Biofuels di UE tidak hanya dari
sawit tetapi juga dari rapeseed, bunga matahari dan kedelai yang ditanam
petani secara masif seluas 11.5 juta hektar. Para petani ini dan juga petani
di UE lainnya dapat subsidi yang besar, yaitu 59 miliar euro atau hampir Rp
1.000 triliun.
Kekuatan lobi mereka luar biasa.
Catherine Bearder, anggota PE dari Liberal Demokrat, membuka data: 25 dari 45
anggota komite pertanian PE adalah petani, eks petani, atau memiliki bisnis
terkait pertanian. Media memberitakan bahwa sejumlah anggota PE menerima dana
hingga 5.000 pound atau Rp 93 juta per bulan dari bisnis pertanian. Angka ini
jauh di atas upah minimum Inggris 1.300 pound.
Greenpeace sendiri mengakui bahwa
masukan lobi petani dalam proses pengambilan keputusan UE sangat kuat.
Sementara industri minyak nabati UE memiliki lobi yang kuat, antara lain
AVRIL GROUP. Menurut data EU Transparency Register, AVRIL memiliki anggaran
hingga 4,8 juta euro atau sekitar Rp 78 miliar per tahun dengan 76 pelobi
profesional untuk melakukan lobi kepentingan industri minyak nabati di UE.
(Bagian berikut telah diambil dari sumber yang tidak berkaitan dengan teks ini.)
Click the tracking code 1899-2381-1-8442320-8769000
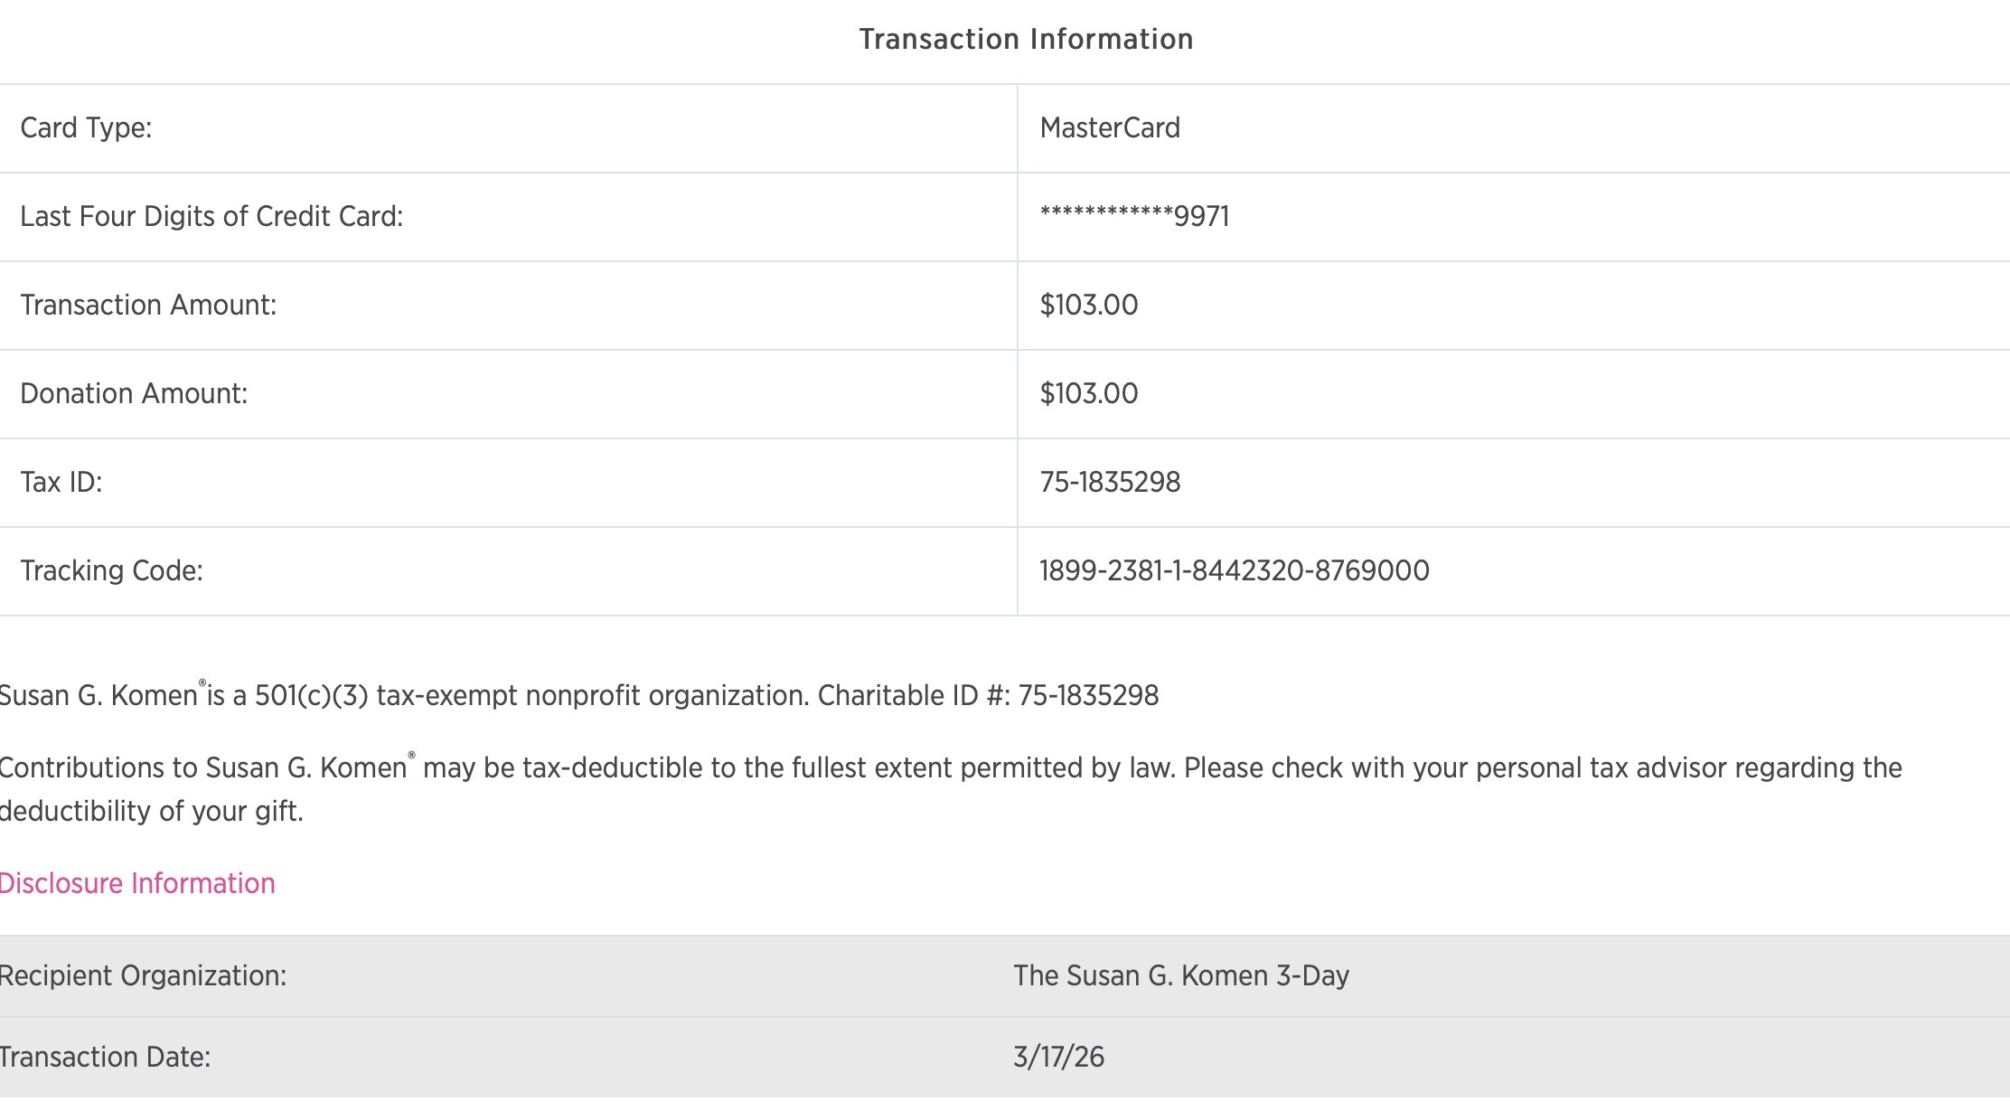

Salah satu strategi lobi petani
dan industri minyak nabati di UE adalah menciptakan fokus terhadap sawit
dengan berbagai tema, tanpa memerhatikan data dan fakta. Mulai dari kesehatan
hingga lingkungan hidup guna mencapai satu tujuan: menghilangkan sawit dari
pasar minyak nabati UE.
Bas Eickout, Green MEP Belanda
menyatakan penggunaan minyak sawit perlu dikurangi hingga nol pada 2021.
Sementara Sekjen ePURE Emanuelle Desplechin, produsen ethanol di UE,
menyatakan bahwa UE harus berhenti mempromosikan penggunaan minyak sawit dan
turunannya dalam biofuel. UE sendiri secara resmi mengajukan anti-dumping
terhadap sawit Indonesia sejak November 2013.
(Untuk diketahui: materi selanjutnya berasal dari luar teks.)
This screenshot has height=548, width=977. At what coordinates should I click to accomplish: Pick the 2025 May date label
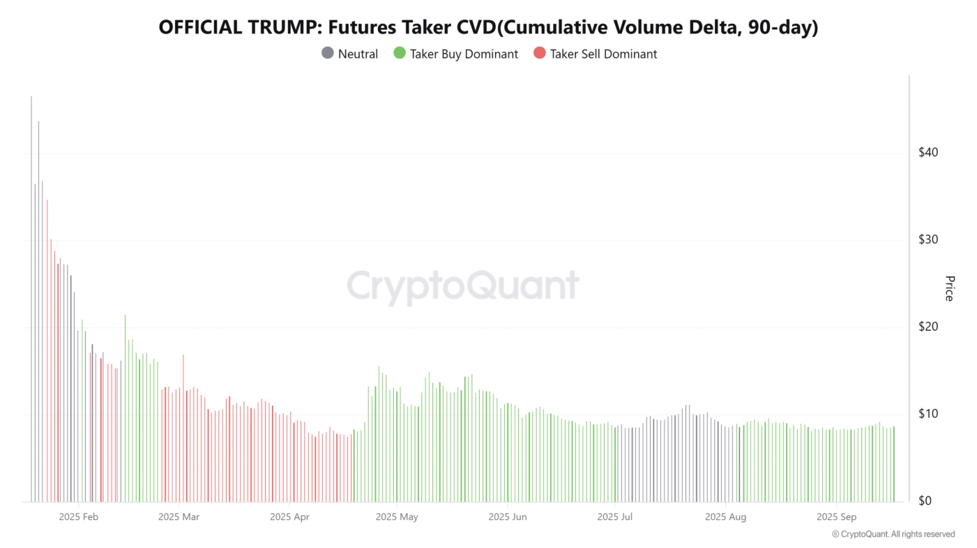[397, 517]
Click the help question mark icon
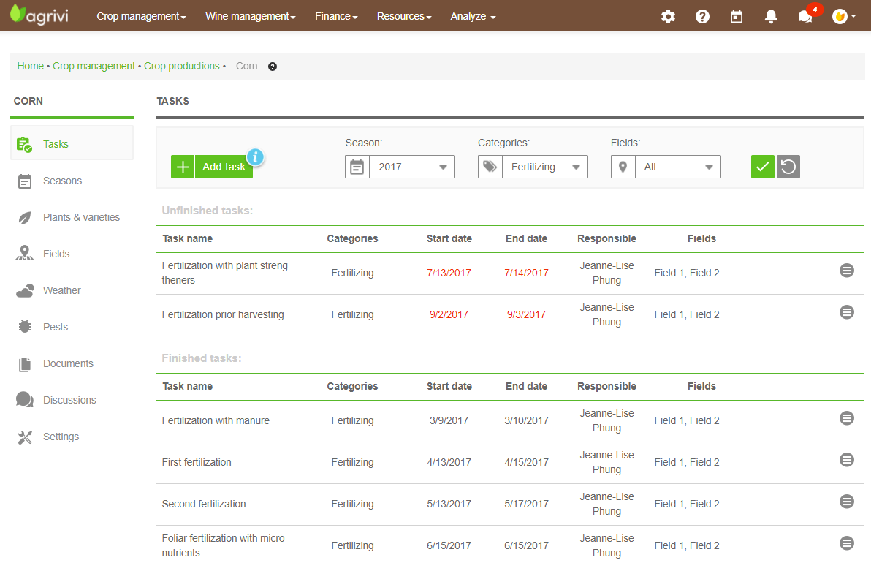Screen dimensions: 871x563 702,16
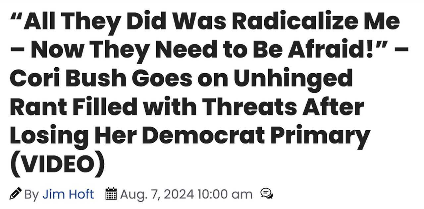Viewport: 424px width, 209px height.
Task: Open comments via speech bubble icon
Action: [x=267, y=193]
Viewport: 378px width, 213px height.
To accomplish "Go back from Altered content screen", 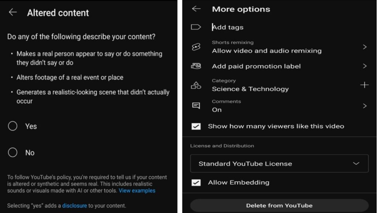I will 13,12.
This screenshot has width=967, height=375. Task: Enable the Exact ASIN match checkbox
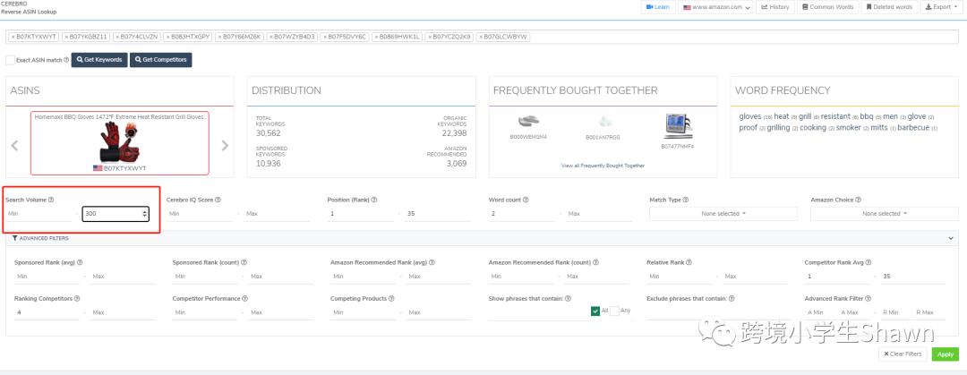(x=10, y=60)
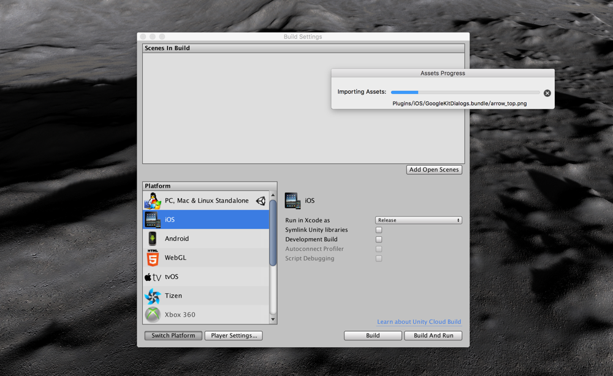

Semua data di atas menunjukkan
bahwa ideologi anti-sawit di UE bersumber pada persaingan bisnis dari petani
dan industri rapeseed, bunga matahari dan kedelai yang ingin menguasai pasar
minyak nabati di UE secara penuh.
Argumentasi dan kebijakan apa pun
yang dilakukan Indonesia tidak akan pernah diterima oleh mereka. Ibaratnya
permainan sepak bola, Indonesia tidak akan pernah menang karena gawangnya
selalu dipindahkan. Mereka tidak menghendaki sertifikasi sustainability
rapeseed, bunga matahari dan kedelai ataupun analisis mendalam terhadap
pertanian di atas gambut Eropa, dampak kebakaran hutan di Eropa.
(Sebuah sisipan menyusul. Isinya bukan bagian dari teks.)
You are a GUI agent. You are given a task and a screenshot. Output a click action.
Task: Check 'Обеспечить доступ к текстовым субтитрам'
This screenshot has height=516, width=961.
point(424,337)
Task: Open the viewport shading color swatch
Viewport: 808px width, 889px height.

Permintaan utama Indonesia agar
dilakukan dialog yang wajar atas dasar data dan keilmuan secara seimbang pun
selalu ditolak. Diskusi secara rasional dengan menggunakan data dikhawatirkan
akan merugikan lobi petani dan industri karena hal ini akan membawa pada
perlakuan yang sama dan non-diskriminatif terhadap semua produk minyak nabati
dalam kesetaraan.
Ideologi anti-sawit ini ternyata
juga merambah Indonesia dengan tingkat anomali yang tinggi. Hal ini antara
lain terlihat dari Surat Terbuka Kepada Presiden RI dan Dewan UE serta Kepala
Negara UE tanggal 22 Mei 2018, yang ditandatangani oleh 236 orang.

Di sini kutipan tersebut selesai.